### TO DO
Can you pick up the passage on Haiti's history below and continue it from its last sentence?

==== DOCUMENT EXCERPT

Port-au-Prince, Haiti

Haiti is a complicated country with a proud and often difficult history. It occupies the western third of the island of Hispaniola, between the Atlantic Ocean and Caribbean Sea. It shares the island with the Dominican Republic, and is 10,714 square miles in area, slightly smaller than the state of Maryland with double the population at 11 million. Like the U.S., Christopher Columbus stumbled onto the Caribbean island in 1492, and, like the U.S. the indigenous people (Taino natives) were decimated by violence and disease by the new invaders until nearly extinct. The Europeans imported large numbers of enslaved Africans to toil in profitable sugar plantations, making Haiti one of the wealthiest colonies in the world at the time. Unlike the U.S., the slaves revolted (1791-1804) for the purpose of ending slavery, maintaining freedom, and establishing the sovereign state of Haiti. The Haitian Revolution is the only slave uprising that led to the formation of a sovereign state led entirely by former slaves.Haiti became the first independent nation in the Caribbean, the second democracy in the western hemisphere, and the first black republic in the world. Since the revolution, Haiti has struggled with external and internal dilemmas. The revolutionary war destroyed nearly all of the country’s colonial infrastructure and production capabilities. Then, it was shut out of the world economy, with embargoes from the U.S. and Europe.It was saddled with debt by its former masters, the French, making it impossible for them to recuperate. The discrimination against Haitians has continued until the present day.

========
==== STUDY MATERIAL

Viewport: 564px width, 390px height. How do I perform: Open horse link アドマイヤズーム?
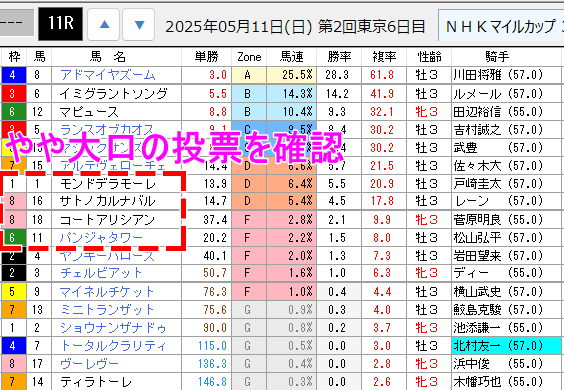tap(108, 75)
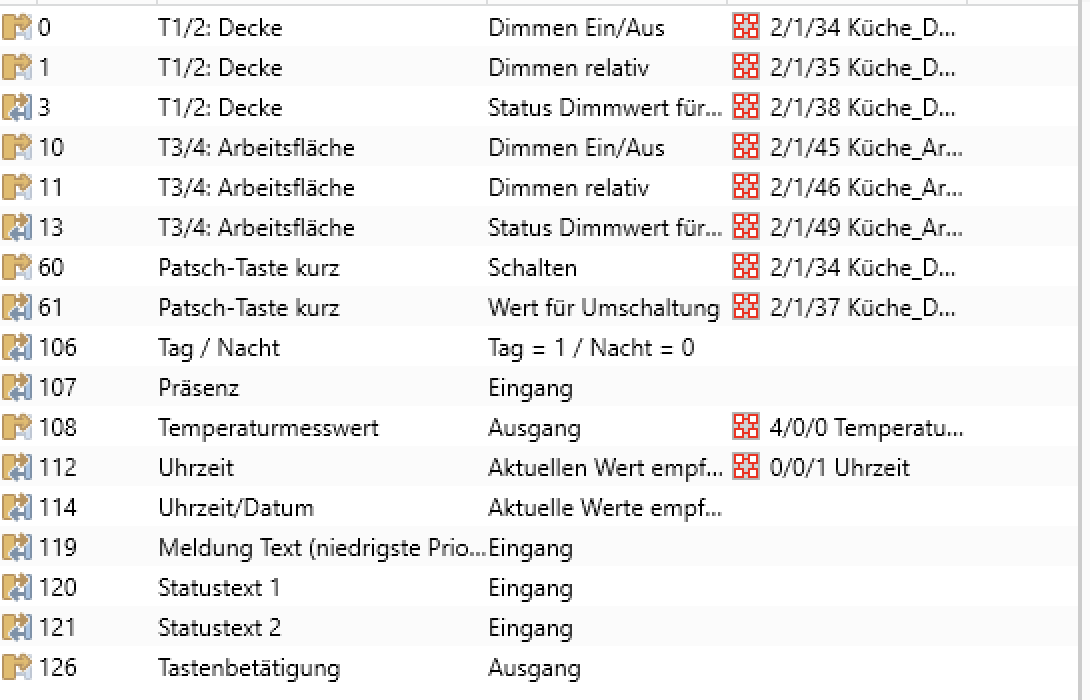Click the Tastenbetätigung object name
The height and width of the screenshot is (700, 1090).
pyautogui.click(x=249, y=668)
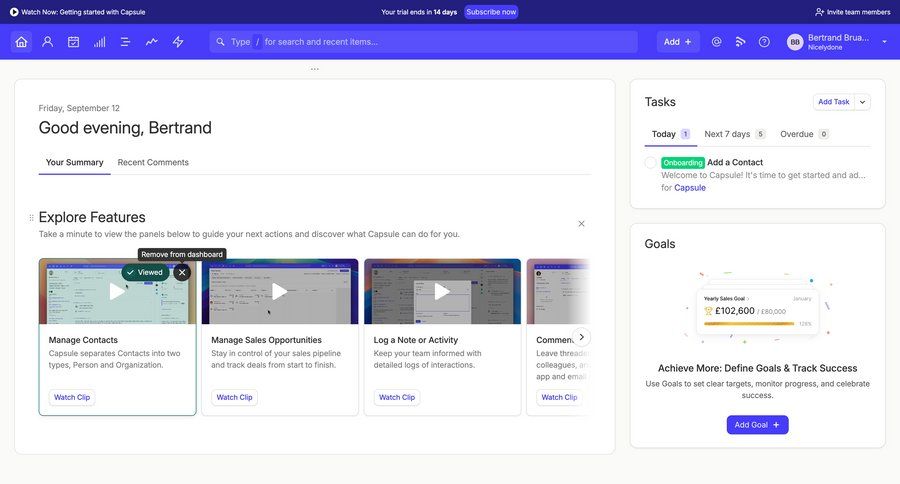The height and width of the screenshot is (484, 900).
Task: Open the help question mark icon
Action: (x=764, y=42)
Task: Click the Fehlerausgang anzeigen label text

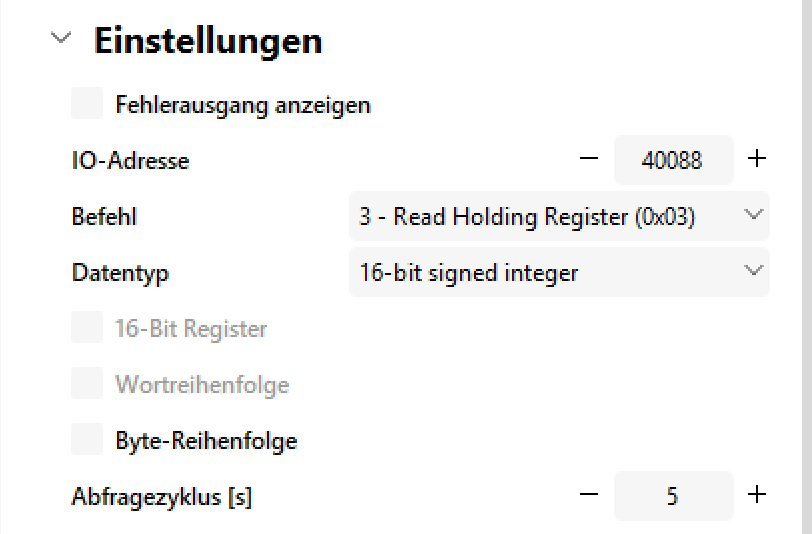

========

### OUTPUT
Relief efforts in Haiti

Haiti has been plagued by despotic rule and political instability for much of its tenure as an independent state. From 1957 to 1971, Francois Duvalier and his son Jean Claude replaced Haiti’s rule of law with violence and fear. Today, Haiti is a semi-presidential republic, a democracy with a multiparty system wherein the President of Haiti is head of state elected by popular elections. The Prime Minister acts as head of government and is appointed by the President. Although there is an election process, only 18% of Haitians vote and the process is considered by many as corrupt. The political stability is fractured by bouts of social disorder, military coups, gang violence, and interference from other countries. Haiti has also been beaten with natural disasters, the most recent being the 2010 earthquake that killed around 300,000 people and left over a million people homeless. Currently, the country is in a crisis situation with an upheaval among citizens attempting to oust its president, Jovenel Moïse, over the shortage of fuel and other resources. The country has been paralyzed for months.